======== RECORDS TO PROCESS ========

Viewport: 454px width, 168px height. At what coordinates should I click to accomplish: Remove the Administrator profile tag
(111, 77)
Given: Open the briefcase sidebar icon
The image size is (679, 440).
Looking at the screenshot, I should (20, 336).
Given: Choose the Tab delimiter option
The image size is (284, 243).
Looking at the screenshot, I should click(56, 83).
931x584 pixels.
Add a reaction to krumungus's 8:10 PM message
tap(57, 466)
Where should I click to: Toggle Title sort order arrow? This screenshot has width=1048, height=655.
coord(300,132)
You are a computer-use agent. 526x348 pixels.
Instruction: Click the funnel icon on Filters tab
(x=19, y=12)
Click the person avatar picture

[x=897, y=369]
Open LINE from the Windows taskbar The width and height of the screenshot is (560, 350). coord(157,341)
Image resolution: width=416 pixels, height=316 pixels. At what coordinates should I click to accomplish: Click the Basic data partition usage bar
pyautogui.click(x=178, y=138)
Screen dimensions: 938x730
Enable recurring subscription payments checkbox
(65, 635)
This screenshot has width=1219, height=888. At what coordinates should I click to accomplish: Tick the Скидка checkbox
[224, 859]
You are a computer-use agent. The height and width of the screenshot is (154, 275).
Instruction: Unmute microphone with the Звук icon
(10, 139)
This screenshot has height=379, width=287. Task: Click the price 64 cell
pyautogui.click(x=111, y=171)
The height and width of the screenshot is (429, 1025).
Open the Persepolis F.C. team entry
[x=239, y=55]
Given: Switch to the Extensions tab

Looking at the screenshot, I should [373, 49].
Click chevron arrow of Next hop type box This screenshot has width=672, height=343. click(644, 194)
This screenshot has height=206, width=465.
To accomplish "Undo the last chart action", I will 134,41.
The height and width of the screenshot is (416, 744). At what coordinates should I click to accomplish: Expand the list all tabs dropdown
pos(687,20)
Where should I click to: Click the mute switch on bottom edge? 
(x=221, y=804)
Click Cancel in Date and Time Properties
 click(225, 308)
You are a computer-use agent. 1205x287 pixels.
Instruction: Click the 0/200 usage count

========

WHAT THE TASK REQUIRES: Word for word, restate the lines above from the line containing "Enable recurring subscription" through the line containing "This screenshot has height=206, width=465.", with both included and nothing else.

EXERCISE SOLUTION:
Enable recurring subscription payments checkbox
(65, 635)
This screenshot has width=1219, height=888. At what coordinates should I click to accomplish: Tick the Скидка checkbox
[224, 859]
You are a computer-use agent. The height and width of the screenshot is (154, 275).
Instruction: Unmute microphone with the Звук icon
(10, 139)
This screenshot has height=379, width=287. Task: Click the price 64 cell
pyautogui.click(x=111, y=171)
The height and width of the screenshot is (429, 1025).
Open the Persepolis F.C. team entry
[x=239, y=55]
Given: Switch to the Extensions tab

Looking at the screenshot, I should [373, 49].
Click chevron arrow of Next hop type box This screenshot has width=672, height=343. click(644, 194)
This screenshot has height=206, width=465.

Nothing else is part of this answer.